El realismo de la UE
Al igual que sucedió en Kiev en 2014, en las calles de Minsk se han visto banderas europeas, pero los gobernantes de la UE nunca enviarán señales claras de su apoyo a los manifestantes. Antes bien, su política exterior pasa por el mantenimiento del statu quo, y Rusia forma parte de ese status. Cabe recordar que, desde el año pasado, Emmanuel Macron está desarrollando una serie de iniciativas para mejorar las relaciones de Europa con Rusia, recibidas con escepticismo por los vecinos europeos de Rusia. Pero el presidente francés no considera realista abordar la situación sin contar con los rusos, y ha propuesto a Putin la mediación de la OSCE, que también está presente en el conflicto del este de Ucrania.
El realismo de la UE se puede apreciar también en unas declaraciones de Thierry Breton, comisario europeo del Mercado Interior, en las que no considera a Bielorrusia como parte de Europa, sino como un país situado cerca de la frontera entre Europa y Rusia.
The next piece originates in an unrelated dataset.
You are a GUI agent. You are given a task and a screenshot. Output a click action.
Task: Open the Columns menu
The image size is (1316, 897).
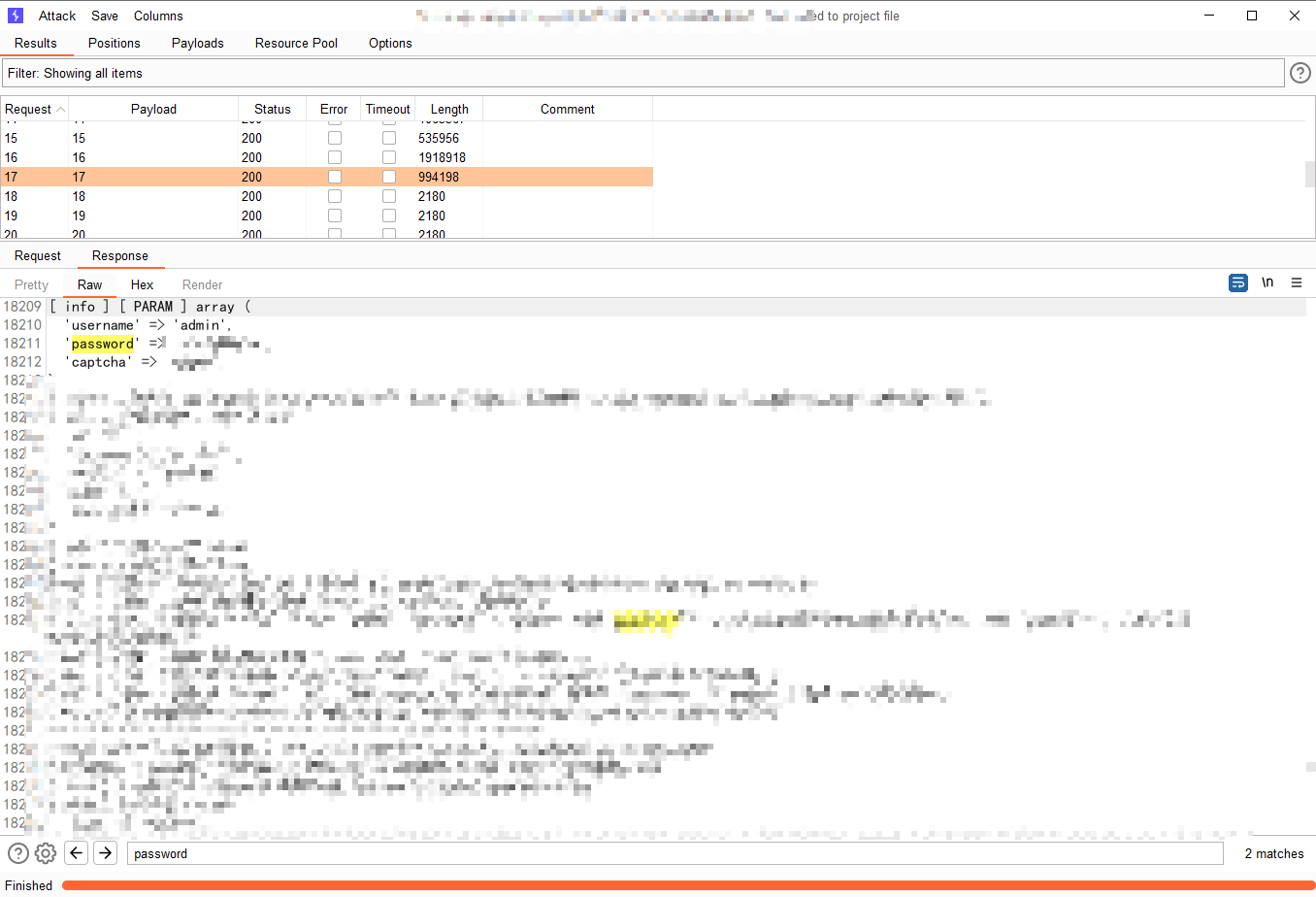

El que la actual Bielorrusia haya sido escenario de hechos trágicos y trascendentales en el siglo XX, como el pacto germano-soviético de 1939 o el Holocausto, no impresiona a este funcionario europeo que, en el fondo, considera que es un país en el ámbito de influencia ruso. La geopolítica ha desplazado a la historia y a la lucha por la democracia. De ahí que la crisis bielorrusa esté probablemente llamada a extinguirse, sin perjuicio de que en el camino se produzcan algunos previsibles coletazos.